§ **YOUR ASSIGNMENT**
When you reach the line with "Given: Open the" in the data below, begin printing lines exactly, and stop once the line with "The width and" has been printed.

§ **DATA FOR THIS EXERCISE**
__________

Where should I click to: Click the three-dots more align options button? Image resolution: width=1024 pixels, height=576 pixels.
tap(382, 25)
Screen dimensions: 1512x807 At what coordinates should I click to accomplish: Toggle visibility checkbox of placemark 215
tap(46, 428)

__________

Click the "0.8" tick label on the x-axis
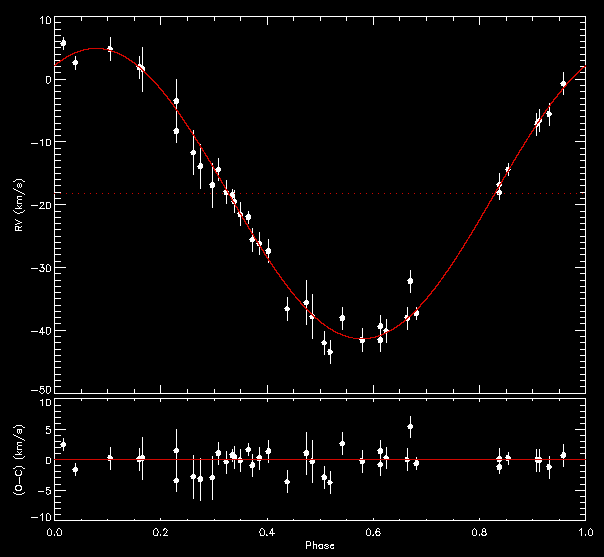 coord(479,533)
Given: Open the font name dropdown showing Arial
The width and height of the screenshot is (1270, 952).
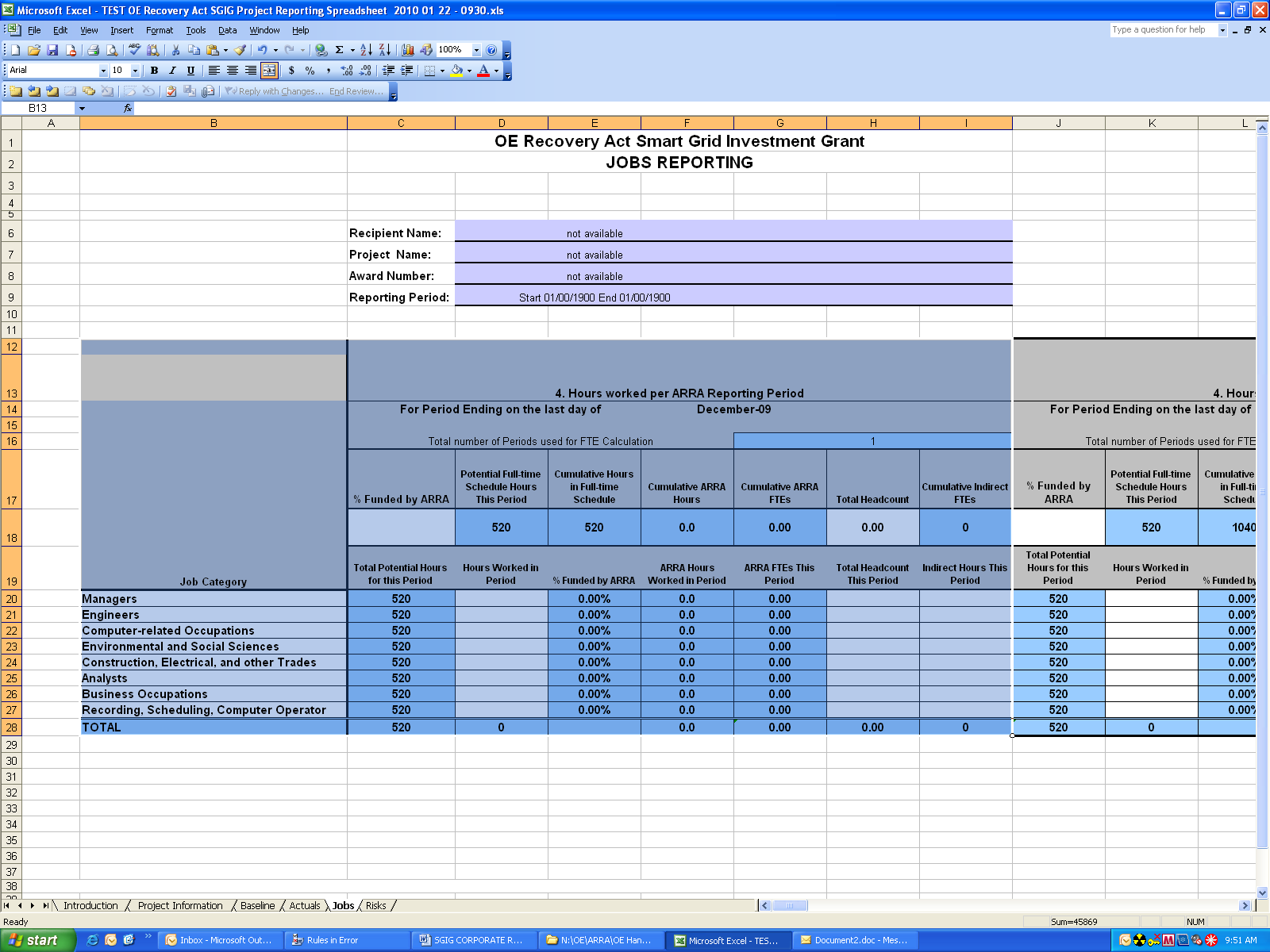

__________

§ **ANSWER BOX**
Given: Open the font name dropdown showing Arial
The width and height of the screenshot is (1270, 952).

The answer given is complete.